California Court threatens to reopen rivers to destructive suction dredge mining

Damaging practice would harm waterways, wildlife, cultural resources

The following press release was published by The Sierra Fund’s partners at the Center for Biological Diversity

SAN BERNARDINO, Calif.— A coalition fighting highly destructive suction dredge mining is considering further legal options after a state judge ruled that a California law banning the practice is preempted by federal law. The California Supreme Court is also considering whether to take up the legal issues surrounding the state law, designed to minimize mercury pollution and damage to wildlife, waterways and cultural resources caused by suction dredge mining.

Monday’s court ruling could end a moratorium on suction dredge mining enacted in 2009 by Gov. Schwarzenegger and affirmed in 2012 by Gov. Brown. Before rivers could be reopened to the controversial mining practice the California constitution requires a decision affirming the ruling this week from an appellate court.

“This decision has grave implications for Californians’ ability to protect our own waterways, wildlife and cultural resources from destructive mining,” said Jonathan Evans, toxics and endangered species campaign director at the Center for Biological Diversity. “Our citizens have the right to safeguard the health of their families and the waterways we all depend on from a clearly known harm.”

Suction dredge mining uses machines to vacuum up gravel and sand from streams and river bottoms in search of gold. California law prohibited in-stream suction dredge mining until the state developed regulations that pay for the program and protect water quality, wildlife and cultural resources. The California Department of Fish and Wildlife has not completed those regulations.

“With this extraordinarily bad decision, it could be open season on California’s rivers with the mistaken idea that the state does not have the authority to prevent water pollution and the destruction of endangered fish and wildlife species,” said Steve Evans, wild rivers consultant for Friends of the River.

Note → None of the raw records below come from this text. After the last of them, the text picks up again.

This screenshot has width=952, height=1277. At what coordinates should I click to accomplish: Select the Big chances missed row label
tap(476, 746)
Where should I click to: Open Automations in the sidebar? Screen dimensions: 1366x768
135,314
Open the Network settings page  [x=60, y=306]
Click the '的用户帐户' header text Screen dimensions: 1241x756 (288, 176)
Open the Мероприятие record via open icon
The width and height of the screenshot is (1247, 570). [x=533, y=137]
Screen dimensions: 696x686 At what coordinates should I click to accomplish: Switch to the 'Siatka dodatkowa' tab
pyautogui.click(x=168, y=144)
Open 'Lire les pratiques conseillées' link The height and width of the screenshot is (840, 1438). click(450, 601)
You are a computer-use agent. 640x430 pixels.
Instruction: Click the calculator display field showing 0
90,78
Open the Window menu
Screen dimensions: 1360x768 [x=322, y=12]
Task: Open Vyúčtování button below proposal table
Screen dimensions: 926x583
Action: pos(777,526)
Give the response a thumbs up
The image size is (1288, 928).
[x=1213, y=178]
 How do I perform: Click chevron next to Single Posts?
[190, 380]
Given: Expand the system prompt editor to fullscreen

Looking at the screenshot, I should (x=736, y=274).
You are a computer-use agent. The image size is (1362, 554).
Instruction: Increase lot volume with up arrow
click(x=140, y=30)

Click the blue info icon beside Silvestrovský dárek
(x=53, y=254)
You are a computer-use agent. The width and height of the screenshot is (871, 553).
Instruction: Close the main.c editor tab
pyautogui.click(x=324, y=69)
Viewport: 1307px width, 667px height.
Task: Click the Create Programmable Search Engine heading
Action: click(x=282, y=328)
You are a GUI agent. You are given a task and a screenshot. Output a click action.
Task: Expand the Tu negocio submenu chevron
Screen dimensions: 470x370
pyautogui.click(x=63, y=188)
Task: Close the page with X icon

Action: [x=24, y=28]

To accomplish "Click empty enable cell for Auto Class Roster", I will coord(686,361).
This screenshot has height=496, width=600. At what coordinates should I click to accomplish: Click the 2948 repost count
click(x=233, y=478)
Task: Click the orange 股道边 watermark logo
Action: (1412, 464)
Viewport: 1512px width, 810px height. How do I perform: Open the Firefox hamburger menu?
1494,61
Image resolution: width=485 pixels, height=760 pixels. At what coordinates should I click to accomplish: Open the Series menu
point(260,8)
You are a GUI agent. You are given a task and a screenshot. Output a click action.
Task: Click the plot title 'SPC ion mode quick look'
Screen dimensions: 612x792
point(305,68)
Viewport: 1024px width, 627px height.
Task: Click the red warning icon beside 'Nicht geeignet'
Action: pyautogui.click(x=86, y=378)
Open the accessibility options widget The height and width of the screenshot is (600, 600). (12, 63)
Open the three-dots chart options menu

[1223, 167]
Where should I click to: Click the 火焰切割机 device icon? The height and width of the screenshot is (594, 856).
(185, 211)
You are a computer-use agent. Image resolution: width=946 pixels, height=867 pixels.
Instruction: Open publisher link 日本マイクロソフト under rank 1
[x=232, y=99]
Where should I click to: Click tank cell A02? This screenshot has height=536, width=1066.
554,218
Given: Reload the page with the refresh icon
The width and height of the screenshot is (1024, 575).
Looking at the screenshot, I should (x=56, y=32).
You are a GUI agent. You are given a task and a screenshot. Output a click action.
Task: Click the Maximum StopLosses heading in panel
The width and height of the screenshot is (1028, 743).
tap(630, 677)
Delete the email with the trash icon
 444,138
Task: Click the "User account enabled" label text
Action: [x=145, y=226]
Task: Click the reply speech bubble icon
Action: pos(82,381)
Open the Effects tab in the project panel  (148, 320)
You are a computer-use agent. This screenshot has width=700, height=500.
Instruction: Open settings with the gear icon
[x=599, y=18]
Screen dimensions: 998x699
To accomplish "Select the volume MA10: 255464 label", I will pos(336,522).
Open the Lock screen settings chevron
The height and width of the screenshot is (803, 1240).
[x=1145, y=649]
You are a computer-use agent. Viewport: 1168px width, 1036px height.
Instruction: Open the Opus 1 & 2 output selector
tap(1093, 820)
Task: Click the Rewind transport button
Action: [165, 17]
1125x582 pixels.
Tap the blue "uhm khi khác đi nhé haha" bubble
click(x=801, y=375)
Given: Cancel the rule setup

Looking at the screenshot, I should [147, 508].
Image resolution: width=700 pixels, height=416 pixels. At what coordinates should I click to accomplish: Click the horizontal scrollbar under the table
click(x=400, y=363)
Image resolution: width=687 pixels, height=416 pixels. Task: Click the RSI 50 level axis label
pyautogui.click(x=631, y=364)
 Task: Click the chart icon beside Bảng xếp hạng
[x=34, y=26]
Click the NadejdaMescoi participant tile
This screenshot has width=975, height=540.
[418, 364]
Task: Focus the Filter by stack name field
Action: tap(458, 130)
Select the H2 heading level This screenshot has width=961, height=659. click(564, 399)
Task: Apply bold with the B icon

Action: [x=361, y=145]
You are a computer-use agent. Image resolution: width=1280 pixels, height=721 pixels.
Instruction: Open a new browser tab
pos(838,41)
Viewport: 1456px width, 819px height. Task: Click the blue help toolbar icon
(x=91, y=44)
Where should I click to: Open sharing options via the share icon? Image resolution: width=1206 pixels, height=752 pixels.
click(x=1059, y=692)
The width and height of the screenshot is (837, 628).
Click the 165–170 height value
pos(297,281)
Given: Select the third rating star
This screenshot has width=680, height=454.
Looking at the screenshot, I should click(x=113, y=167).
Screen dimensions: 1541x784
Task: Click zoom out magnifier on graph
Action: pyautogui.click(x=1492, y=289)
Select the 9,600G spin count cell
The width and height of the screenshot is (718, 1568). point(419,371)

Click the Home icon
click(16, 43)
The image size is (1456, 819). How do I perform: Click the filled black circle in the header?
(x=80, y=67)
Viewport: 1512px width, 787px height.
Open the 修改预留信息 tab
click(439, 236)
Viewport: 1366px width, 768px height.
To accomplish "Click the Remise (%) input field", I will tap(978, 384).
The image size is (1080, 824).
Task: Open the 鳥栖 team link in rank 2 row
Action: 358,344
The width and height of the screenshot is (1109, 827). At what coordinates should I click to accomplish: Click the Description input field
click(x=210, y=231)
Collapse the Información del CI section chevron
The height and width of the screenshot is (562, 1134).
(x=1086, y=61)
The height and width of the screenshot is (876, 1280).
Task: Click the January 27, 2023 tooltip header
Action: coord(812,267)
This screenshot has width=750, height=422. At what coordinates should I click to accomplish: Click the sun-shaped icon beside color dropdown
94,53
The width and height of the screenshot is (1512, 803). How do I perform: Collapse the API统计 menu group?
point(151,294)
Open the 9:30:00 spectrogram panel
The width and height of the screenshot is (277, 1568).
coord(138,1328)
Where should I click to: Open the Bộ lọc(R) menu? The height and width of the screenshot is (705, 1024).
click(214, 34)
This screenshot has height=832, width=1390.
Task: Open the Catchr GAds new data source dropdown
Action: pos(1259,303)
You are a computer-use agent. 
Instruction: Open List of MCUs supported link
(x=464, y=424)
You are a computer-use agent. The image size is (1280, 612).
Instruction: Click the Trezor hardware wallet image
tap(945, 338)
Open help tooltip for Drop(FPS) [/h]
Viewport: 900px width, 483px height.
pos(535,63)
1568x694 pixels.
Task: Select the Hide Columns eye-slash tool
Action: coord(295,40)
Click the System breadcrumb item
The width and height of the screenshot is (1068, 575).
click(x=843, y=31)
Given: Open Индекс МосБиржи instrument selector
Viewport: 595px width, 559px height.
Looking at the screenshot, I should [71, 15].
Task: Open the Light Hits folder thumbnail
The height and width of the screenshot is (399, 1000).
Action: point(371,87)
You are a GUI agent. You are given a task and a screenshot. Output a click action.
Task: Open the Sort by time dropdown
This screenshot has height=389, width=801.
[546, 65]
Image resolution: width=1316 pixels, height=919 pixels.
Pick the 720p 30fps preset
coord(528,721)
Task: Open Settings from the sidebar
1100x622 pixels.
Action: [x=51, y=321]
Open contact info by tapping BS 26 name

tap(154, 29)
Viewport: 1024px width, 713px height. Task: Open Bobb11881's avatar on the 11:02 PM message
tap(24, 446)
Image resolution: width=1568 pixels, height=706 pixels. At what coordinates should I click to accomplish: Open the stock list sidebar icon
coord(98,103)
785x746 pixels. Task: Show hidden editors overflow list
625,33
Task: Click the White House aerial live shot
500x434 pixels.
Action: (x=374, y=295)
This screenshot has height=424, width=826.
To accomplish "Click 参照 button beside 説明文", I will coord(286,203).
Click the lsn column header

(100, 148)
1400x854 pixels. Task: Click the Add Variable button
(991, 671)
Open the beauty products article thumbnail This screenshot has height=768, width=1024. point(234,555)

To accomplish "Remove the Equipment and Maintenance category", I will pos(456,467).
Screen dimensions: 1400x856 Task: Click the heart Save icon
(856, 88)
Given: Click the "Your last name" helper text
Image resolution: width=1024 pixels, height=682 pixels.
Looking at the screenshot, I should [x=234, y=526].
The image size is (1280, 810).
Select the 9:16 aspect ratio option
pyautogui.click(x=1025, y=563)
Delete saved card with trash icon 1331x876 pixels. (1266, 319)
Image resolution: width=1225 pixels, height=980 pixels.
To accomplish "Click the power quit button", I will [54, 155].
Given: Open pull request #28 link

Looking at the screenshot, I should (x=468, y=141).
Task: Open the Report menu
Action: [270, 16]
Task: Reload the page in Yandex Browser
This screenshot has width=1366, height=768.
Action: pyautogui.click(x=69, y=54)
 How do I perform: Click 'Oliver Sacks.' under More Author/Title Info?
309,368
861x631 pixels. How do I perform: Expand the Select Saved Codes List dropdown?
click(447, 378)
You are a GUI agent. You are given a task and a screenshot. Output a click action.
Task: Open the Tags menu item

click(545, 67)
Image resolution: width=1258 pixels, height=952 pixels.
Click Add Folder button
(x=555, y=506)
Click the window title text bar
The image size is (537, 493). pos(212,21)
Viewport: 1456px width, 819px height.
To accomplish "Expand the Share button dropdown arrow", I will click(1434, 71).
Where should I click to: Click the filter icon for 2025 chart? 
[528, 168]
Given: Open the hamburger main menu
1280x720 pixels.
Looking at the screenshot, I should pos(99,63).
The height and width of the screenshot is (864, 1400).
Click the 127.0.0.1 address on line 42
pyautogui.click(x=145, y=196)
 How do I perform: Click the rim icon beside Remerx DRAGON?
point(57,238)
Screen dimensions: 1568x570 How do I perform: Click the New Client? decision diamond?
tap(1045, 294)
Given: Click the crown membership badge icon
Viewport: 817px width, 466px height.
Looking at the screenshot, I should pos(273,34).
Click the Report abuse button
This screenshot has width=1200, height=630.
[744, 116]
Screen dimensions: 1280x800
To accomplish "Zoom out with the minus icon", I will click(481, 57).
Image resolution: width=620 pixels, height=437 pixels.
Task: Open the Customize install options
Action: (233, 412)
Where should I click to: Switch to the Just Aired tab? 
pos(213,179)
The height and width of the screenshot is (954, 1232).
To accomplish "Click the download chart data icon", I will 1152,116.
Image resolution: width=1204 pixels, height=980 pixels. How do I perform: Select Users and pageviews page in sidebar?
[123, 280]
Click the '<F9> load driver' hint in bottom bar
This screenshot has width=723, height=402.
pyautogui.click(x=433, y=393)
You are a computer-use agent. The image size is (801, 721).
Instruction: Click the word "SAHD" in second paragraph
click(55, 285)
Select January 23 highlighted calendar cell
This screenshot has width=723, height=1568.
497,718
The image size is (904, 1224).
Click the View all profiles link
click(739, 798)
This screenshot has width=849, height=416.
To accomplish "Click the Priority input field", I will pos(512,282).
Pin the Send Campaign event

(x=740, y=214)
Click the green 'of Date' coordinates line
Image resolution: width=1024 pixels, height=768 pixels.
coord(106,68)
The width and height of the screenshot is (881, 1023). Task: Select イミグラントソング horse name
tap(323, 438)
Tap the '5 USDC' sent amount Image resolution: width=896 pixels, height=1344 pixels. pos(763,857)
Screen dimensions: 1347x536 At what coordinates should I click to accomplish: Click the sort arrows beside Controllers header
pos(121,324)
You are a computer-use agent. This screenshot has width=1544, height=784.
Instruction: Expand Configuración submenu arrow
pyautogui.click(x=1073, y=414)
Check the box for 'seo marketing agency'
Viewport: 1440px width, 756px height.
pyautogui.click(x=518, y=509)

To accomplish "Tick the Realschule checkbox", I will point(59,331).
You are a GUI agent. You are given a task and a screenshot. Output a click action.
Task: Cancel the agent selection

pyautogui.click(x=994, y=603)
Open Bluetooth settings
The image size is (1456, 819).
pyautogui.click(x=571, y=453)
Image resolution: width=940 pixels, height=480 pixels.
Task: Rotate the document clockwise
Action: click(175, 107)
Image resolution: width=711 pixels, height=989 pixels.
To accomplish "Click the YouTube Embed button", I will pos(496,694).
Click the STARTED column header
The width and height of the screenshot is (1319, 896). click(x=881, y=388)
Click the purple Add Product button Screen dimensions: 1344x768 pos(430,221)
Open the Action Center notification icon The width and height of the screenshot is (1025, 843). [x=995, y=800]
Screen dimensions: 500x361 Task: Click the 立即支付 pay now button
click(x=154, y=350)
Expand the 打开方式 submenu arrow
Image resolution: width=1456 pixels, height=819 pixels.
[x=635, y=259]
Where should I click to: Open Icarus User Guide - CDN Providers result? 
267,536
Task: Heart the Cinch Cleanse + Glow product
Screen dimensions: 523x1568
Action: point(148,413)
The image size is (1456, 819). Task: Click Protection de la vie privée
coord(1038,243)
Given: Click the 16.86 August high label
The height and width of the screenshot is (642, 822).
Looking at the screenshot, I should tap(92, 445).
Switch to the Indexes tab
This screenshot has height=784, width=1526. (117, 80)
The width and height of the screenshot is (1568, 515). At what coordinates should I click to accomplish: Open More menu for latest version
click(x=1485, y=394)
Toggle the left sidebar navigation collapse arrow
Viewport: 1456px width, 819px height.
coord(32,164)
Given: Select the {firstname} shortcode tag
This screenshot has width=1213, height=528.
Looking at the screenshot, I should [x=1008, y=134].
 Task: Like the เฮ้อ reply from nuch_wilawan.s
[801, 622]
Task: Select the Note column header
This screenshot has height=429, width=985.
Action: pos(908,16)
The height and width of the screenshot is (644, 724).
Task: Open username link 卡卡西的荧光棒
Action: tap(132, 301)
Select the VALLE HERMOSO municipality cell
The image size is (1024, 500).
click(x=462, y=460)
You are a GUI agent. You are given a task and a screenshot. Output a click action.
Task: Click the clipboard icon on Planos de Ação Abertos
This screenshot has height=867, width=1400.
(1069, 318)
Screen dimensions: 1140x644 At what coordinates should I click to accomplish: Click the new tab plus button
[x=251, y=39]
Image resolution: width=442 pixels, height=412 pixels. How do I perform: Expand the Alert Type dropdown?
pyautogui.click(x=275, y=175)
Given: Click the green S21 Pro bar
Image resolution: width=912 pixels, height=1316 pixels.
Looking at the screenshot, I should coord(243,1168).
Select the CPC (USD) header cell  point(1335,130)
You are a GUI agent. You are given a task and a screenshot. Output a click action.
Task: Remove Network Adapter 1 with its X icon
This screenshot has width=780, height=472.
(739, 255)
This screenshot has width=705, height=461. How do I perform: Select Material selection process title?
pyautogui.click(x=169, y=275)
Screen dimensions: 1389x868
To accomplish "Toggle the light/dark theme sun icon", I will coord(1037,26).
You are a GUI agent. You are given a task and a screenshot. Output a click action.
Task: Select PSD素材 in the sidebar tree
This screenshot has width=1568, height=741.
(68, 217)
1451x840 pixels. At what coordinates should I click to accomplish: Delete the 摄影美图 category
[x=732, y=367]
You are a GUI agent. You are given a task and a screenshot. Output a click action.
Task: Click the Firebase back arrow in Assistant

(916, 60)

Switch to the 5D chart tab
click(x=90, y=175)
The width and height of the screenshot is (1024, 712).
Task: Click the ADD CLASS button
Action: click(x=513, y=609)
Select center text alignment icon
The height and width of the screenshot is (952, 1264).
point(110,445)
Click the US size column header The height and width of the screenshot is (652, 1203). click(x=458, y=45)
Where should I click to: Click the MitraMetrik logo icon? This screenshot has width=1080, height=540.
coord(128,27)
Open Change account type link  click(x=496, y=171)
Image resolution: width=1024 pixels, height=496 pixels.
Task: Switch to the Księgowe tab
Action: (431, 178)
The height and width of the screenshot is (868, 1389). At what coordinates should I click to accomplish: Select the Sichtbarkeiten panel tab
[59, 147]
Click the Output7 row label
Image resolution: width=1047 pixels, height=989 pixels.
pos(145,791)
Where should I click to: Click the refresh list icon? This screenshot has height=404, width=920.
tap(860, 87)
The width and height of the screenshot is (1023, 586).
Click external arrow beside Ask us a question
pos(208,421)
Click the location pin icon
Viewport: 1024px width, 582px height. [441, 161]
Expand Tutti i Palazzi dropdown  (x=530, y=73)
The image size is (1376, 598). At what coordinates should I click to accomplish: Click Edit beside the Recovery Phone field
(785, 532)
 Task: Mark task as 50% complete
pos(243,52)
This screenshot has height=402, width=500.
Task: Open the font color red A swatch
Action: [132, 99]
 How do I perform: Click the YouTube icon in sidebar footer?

The harm done by suction dredging is well documented by scientists and government agencies. It harms state water supplies by suspending toxic mercury, sediment and heavy metals. The Environmental Protection Agency and State Water Resources Control Board urged a complete ban on suction dredge mining because of its significant impacts on water quality and wildlife from mercury pollution.

“Suction dredging is a continuation of the genocidal legacy of gold miners that started over 150 years ago. We will continue the fight to protect our cultural and natural resources,” said Karuk Director of Natural Resources Leaf Hillman. “In our view this issue is far from resolved.”

Suction dredge mining threatens important cultural resources and sensitive wildlife species. The California Native American Heritage Commission has condemned suction dredge mining’s impacts on priceless tribal and archeological resources. It destroys sensitive habitat for important and imperiled wildlife, including salmon and steelhead trout, California red-legged frogs and sensitive migratory songbirds.


A coalition of tribal, conservation and fisheries groups have been seeking to uphold California’s laws regulating suction dredge mining. This coalition includes the Center for Biological Diversity, the Karuk tribe, Pacific Coast Federation of Fishermen’s Associations, Institute for Fisheries Resources, Friends of the River, California Sportfishing Protection Alliance, Foothills Anglers Association, North Fork American River Alliance, Upper American River Foundation, Central Sierra Environmental Resource Center, Environmental Law Foundation and Klamath Riverkeeper. The coalition is represented by Lynne Saxton of Saxton & Associates, a water-quality and toxics-enforcement law firm.

The Center for Biological Diversity is a national, nonprofit conservation organization with more than 800,000 members and online activists dedicated to the protection of endangered species and wild places.

Friends of the River protects and restores California rivers by influencing public policy and inspiring citizen action. With more than 5,000 members, Friends of the River is California’s statewide river conservation organization.

The Karuk Tribe is the second largest federally recognized Indian Tribe in California. The Karuk have been in conflict with gold miners since 1850. Karuk territory is along the middle Klamath and Salmon Rivers.